## Exercise
In the text on the grand duchy's economy below, how does the part starting at "In Ilmenau and" and ending at "approximately 7000 people." read once "employees" is replaced with "workers"?

Until 1900, agriculture was the most important branch in the economy of the grand duchy. A total of 56% of the duchy's territory was used for agriculture, mainly in the districts Weimar and Neustadt and the exclaves Allstedt and Oldisleben in the Goldene Aue area.

The harvest of 1895 consisted of:

| Crop | Area (km^{2}) | Yield (metric tons) |
|---|---|---|
| Wheat | 216 | 27,100 |
| Rye | 295 | 33,300 |
| Barley | 276 | 41,900 |
| Oats | 334 | 39,600 |
| Potatoes | 225 | 232,200 |
| Hay | 574 | 192,717 |
| Fodder | 92 | 152,400 |

Fruit was mainly grown in the Saale valley, around Jena and Bürgel. There was some viticulture north of Jena, between Dornburg and Camburg.

Stock breeding was also widespread. In 1892, there were 19,121 horses in the grand duchy, 119,720 cattle, 113,208 sheep, 122,974 pigs, 46,405 goats and 16,999 beehives.

Game was only found near Eisenach, in Eichenzell and in the Ilmenau exclave, where the grand duke's largest hunting ground was located on the banks of the Gabelbach. About 50% of the forests were state-owned (450 km2). The dominant tree species were beech (in the Weimar district), pine (especially in the Neustadt district) and spruce (in the Eisenach district and around Ilmenau). The grand duchy's State Forestry Office was based in Eisenach.

=== Manufacturing Industries ===
A versatile array of manufacturing industries developed in the grand duchy. For example, in Bürgel and Ilmenau, there were porcelain factories (in all, there were 39 such factories in the country).

In Ilmenau and Jena, glass was made (in particular, in the Schott factories). The glass industry was specialized in industrial glass (for example measuring devices such as thermometers in the area around Ilmenau) and optical products, around Jena. In 1846, Carl Zeiss found a precision engineering and optical company that quickly developed into a world leader. In 1917, the company had 10000 employees. In 1889, Ernst Abbe founded the Carl-Zeiss-Stiftung, which became the sole share holder of the companies Carl Zeiss AG and Schott AG.

The textile industry was also important. It was concentrated in Apolda (mostly hosiery knitting mills) and Neustadt an der Orla. Other major textile plants could be found in Wenigenjena, Eisenach, Weida, Remda and Blankenhain. In 1895, the textile industry employed approximately 7000 people.

Ruhla was a center of the metalworking industry. The country's first car plant was built in 1895 in Eisenach. Chemical industries, such as a paint factory, could also be found in Eisenach. Furthermore, there were a paper mill in Oberweimar and a toy factory in Ilmenau. Wicker-work was manufactured in the Kuppenrhön area and pipes were made in Geisa. In 1895, there were 257 breweries in the grand duchy; the largest of these were in Apolda and Ilmenau.

## Data provided

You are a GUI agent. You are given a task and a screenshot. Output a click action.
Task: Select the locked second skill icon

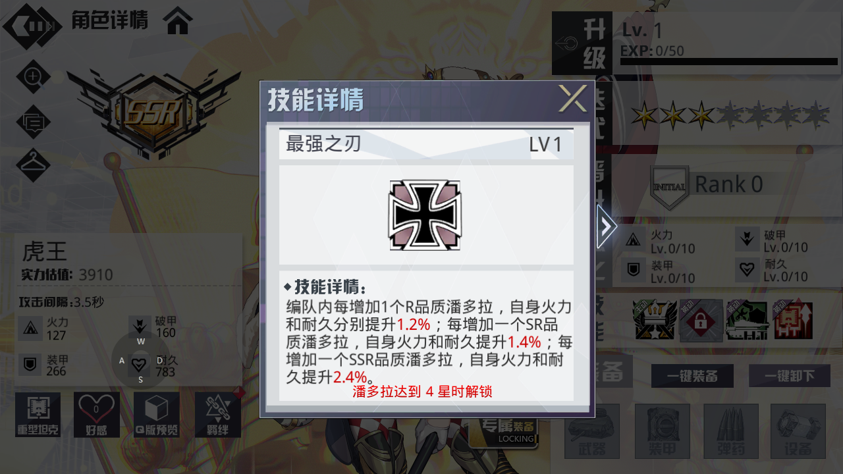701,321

* * *

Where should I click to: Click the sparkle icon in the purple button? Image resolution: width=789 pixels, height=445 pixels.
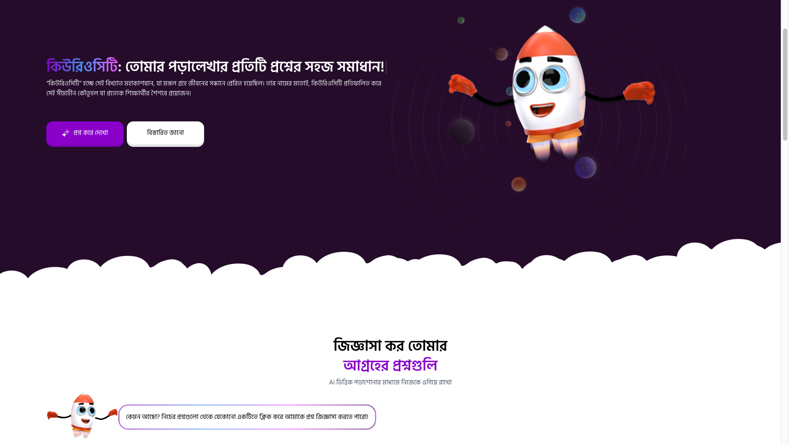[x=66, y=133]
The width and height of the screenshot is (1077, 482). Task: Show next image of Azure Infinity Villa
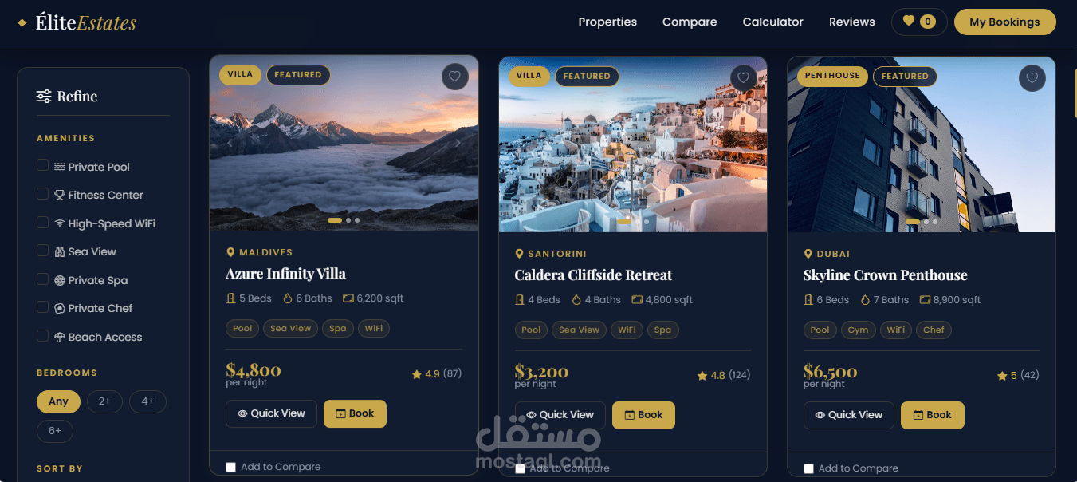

--

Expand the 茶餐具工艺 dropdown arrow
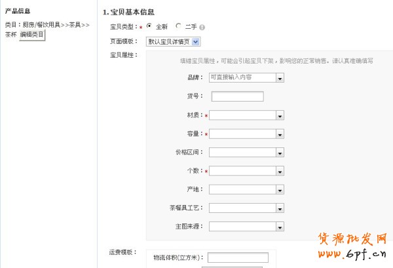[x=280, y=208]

## Answer space
In Ilmenau and Jena, glass was made (in particular, in the Schott factories). The glass industry was specialized in industrial glass (for example measuring devices such as thermometers in the area around Ilmenau) and optical products, around Jena. In 1846, Carl Zeiss found a precision engineering and optical company that quickly developed into a world leader. In 1917, the company had 10000 workers. In 1889, Ernst Abbe founded the Carl-Zeiss-Stiftung, which became the sole share holder of the companies Carl Zeiss AG and Schott AG.

The textile industry was also important. It was concentrated in Apolda (mostly hosiery knitting mills) and Neustadt an der Orla. Other major textile plants could be found in Wenigenjena, Eisenach, Weida, Remda and Blankenhain. In 1895, the textile industry employed approximately 7000 people.